1. 🚗 Real-time Location Tracking

Driver/Delivery Apps → Kafka → Customer Apps + Analytics

2. 🛒 E-commerce Order Processing

Order → Kafka → Inventory + Payment + Shipping + Email

User Posts → Kafka → Timeline + Recommendations + Analytics

4. 🏦 Banking Transactions

ATM/App → Kafka → Account Update + Fraud Check + SMS + Email

5. 📊 Log Management

App Logs → Kafka → Monitoring + Storage + Alerts

Best Practices (Important for Interviews!)

1. 📝 Topic Design

Use clear topic names: user-events, order-created
Plan partitions based on expected message volume
More partitions = better parallelism (but not too many!)

2. 👥 Consumer Groups

Use meaningful group IDs: payment-service, notification-service
Monitor consumer lag (how far behind consumers are)
Handle rebalancing properly

3. ⚡ Performance Tips

Right number of partitions (usually 2-3 times number of consumers)
Monitor disk space regularly
Use appropriate batch sizes for better throughput

4. 🛡️ Reliability

Set replication factor to at least 3 for production
Use proper acknowledgment settings for critical data
Implement retry logic for failed messages

Quick Interview Questions & Answers

Q1: What is Kafka and why use it?

Answer: Kafka is a high-throughput message broker that handles millions of messages per second. We use it when databases can’t handle real-time data load, like in Uber’s live tracking system.

Q2: Can one partition be consumed by multiple consumers?

Answer: No! Within the same consumer group, one partition can be consumed by only ONE consumer. But different consumer groups can read from the same partition.

Q3: What happens if we have more consumers than partitions?

Answer: Extra consumers become IDLE. If we have 4 partitions and 6 consumers, 2 consumers will have no work.

Q4: Queue vs Pub/Sub in Kafka?

Answer:

Queue: Same consumer group, messages divided among consumers
Pub/Sub: Different consumer groups, all groups get all messages

Q5: ZooKeeper vs KRaft?

Answer: Old Kafka needed external ZooKeeper for coordination. New Kafka (KRaft mode) manages everything internally, making it simpler and faster.
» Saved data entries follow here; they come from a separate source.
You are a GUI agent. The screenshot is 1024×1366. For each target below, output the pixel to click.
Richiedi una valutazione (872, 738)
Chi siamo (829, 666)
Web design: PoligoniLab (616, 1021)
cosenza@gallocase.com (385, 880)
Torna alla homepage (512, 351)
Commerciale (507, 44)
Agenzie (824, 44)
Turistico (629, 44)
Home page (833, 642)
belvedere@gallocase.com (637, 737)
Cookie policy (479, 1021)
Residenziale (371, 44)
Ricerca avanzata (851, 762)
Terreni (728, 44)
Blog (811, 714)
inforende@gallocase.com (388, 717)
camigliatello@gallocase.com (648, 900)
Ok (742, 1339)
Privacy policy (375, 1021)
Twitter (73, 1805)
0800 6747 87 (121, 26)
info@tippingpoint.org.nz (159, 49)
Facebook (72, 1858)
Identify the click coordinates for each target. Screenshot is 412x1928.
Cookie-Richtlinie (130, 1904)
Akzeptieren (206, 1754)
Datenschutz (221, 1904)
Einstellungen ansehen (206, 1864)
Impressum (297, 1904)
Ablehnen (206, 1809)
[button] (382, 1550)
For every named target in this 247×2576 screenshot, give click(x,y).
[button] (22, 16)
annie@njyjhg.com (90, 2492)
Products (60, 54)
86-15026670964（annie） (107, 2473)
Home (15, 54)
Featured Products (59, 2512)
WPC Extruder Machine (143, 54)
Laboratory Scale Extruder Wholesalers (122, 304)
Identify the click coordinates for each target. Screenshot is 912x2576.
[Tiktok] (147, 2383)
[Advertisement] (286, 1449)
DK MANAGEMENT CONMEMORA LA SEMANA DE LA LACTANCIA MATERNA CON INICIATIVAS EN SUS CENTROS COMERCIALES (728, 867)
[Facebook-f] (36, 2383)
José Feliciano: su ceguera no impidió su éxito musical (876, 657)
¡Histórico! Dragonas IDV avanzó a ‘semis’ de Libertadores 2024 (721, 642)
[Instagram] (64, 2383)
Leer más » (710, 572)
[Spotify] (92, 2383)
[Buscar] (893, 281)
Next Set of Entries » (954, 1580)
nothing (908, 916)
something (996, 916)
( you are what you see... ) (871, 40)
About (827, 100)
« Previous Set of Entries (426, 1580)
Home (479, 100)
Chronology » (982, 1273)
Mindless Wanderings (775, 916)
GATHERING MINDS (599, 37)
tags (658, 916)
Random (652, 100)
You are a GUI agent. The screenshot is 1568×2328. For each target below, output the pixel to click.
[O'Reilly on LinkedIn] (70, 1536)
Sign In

Q6: Does Kafka act as a message broker or distributed event streaming platform?

Answer: Kafka is primarily a distributed event streaming platform, not just a message broker. Unlike traditional message brokers that delete messages after consumption, Kafka stores events persistently and allows multiple consumers to replay the same events. This enables real-time analytics, stream processing, and event-driven architectures. While it can work as a message broker, that’s just one of its capabilities.